Wall Street analysts are already slashing their earnings estimates for 2019 to just single digit growth, a big slowdown from the record 21 percent earnings growth expected when 2018 is all said and done, according to FactSet. Economist Ed Yardeni also curbed his enthusiasm for the earnings outlook, projecting profit growth of just 5 percent next year.

“The problem…is that comps are going to be tough in the coming year following this year’s earnings,” Yardeni of Yardeni Research said in a note to clients on Wednesday. “Earnings growth at best should be in the low single digits next year, not the high single digits as analysts still expect. Investors perceive that the risk is on the downside if the trade war persists next year, if global economic growth slows, and if profit margins get squeezed.”

It’s no secret that earnings are the long-term driver of stock prices, which had been trending upwards until recently when recession fears crept in. The epic earnings growth in 2018 was largely boosted by pro-business policies including tax cuts, whose impact can fade relatively quickly. The S&P 500 has fallen 12 percent in the past three months, wiping out its gains in 2018.

For 2019, company analysts are projecting earnings growth of 8.3 percent and revenue growth of 5.5 percent, compared to 2018’s earnings growth of 20.5 percent and revenue growth of 8.9 percent, according to FactSet. On a per-share basis, the earnings estimates normally get reduced further quarterly by a five-year average of 3 percent. So that means growth could be as low as 5 percent.

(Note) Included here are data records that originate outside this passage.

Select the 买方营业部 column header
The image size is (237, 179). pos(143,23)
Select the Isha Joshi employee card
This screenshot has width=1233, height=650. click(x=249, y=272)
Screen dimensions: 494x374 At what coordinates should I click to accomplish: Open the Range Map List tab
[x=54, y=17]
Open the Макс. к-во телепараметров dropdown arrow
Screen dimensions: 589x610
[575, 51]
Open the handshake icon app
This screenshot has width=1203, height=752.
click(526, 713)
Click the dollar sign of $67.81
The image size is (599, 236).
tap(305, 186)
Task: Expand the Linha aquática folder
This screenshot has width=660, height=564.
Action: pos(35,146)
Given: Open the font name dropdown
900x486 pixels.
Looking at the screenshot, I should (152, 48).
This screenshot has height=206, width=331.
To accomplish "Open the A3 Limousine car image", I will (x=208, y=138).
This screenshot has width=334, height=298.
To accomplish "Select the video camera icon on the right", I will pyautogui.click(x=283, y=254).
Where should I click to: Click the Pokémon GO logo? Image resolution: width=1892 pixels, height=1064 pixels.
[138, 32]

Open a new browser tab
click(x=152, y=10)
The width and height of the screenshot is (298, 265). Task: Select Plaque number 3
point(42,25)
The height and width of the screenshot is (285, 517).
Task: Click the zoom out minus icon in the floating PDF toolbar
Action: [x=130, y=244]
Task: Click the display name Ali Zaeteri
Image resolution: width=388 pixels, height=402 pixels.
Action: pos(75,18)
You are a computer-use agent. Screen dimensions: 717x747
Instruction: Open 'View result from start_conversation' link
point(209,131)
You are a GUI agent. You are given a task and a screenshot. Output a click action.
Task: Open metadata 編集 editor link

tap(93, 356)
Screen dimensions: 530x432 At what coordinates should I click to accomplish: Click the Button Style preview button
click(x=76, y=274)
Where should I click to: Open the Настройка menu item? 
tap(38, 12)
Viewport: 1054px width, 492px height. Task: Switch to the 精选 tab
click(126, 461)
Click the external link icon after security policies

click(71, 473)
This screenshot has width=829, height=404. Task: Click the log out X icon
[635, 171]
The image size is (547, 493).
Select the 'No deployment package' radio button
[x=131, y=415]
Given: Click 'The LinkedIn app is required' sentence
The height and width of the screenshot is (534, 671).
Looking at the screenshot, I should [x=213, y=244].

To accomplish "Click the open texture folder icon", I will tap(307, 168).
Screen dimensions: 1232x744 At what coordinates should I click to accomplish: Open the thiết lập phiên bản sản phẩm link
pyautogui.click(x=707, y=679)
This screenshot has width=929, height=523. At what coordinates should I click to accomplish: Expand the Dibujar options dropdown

Morgan Stanley’s chief U.S. equity strategist Michael Wilson, who called this sluggish equity market this year, is seeing a 50 percent chance of an earnings recession in 2019. An earnings recession is often defined as two consecutive quarters during which S&P 500 earnings decline on a year-over-year basis.

“With decelerating top line and building cost pressures, we are highly confident that earnings growth will be below consensus expectations next year and believe there is elevated risk of an outright earnings recession,” Wilson said, adding that “tax is truly a one-time effect.”

To be sure, the market may already be pricing in this profit slowdown as evidenced in a severe drop in valuation multiples. The forward price-to-earnings for S&P 500 fell to 14.62 on Wednesday, the lowest level since October 2014.

“The latest correction seems to be discounting the possibility that earnings growth will be flat to down next year. We are still expecting revenues and earnings to grow next year because we aren’t in the recession camp. It’s just that we foresee slower growth than analysts are expecting, and their expectations are very likely to come down to our numbers,” Yardeni said.